PROBLEM TO WORK ON
Write the data out again exactly, dropping any images it holds.
[DATASET — start]
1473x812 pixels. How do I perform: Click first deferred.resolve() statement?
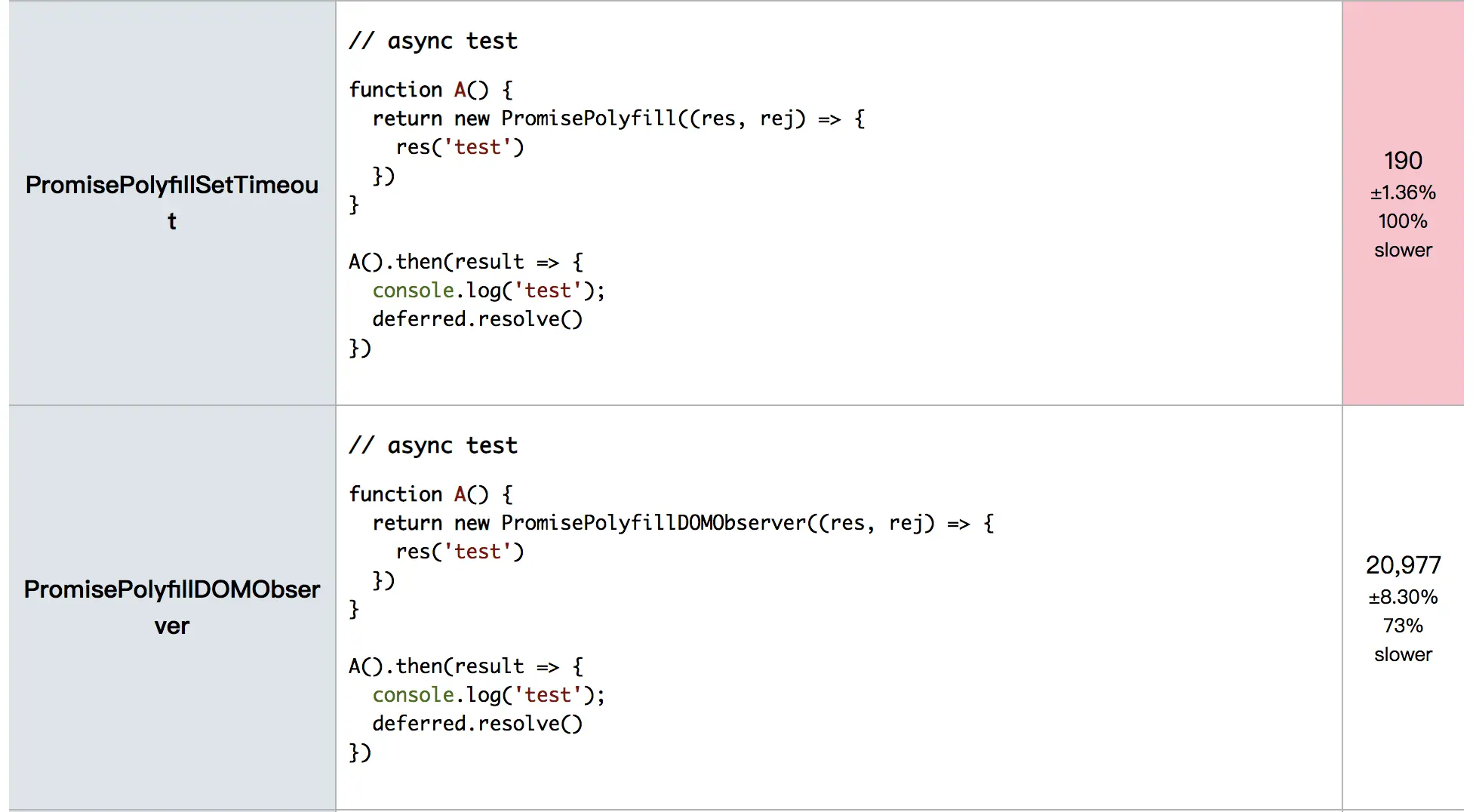[478, 319]
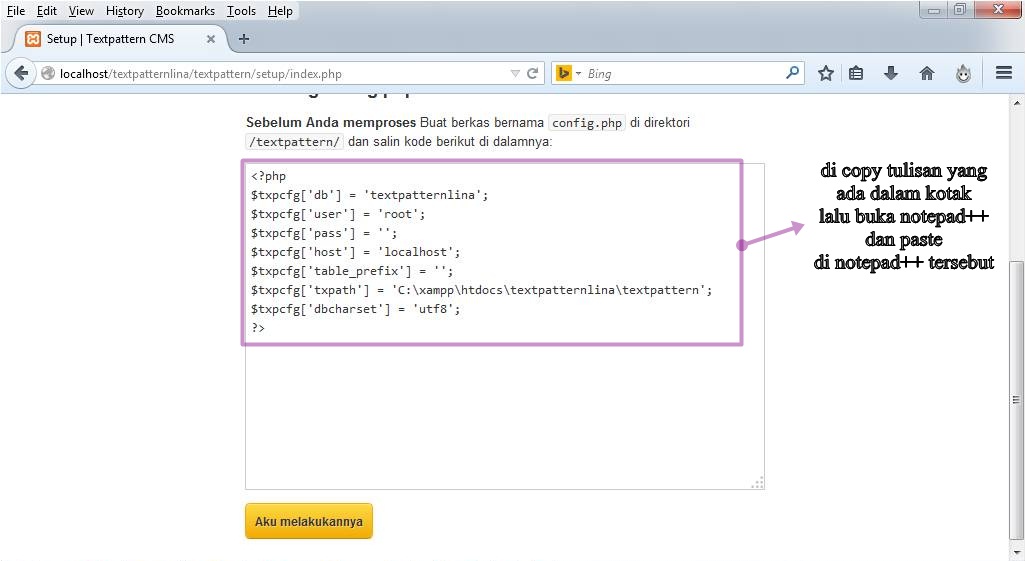Screen dimensions: 1025x561
Task: Select the Setup | Textpattern CMS tab
Action: [x=110, y=39]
[DATASET — finish]
TASK RESPONSE
1473x812 pixels. How do I perform: Click first deferred.resolve() statement?
[478, 319]
Screen dimensions: 1025x561
Task: Select the Setup | Textpattern CMS tab
Action: [x=110, y=39]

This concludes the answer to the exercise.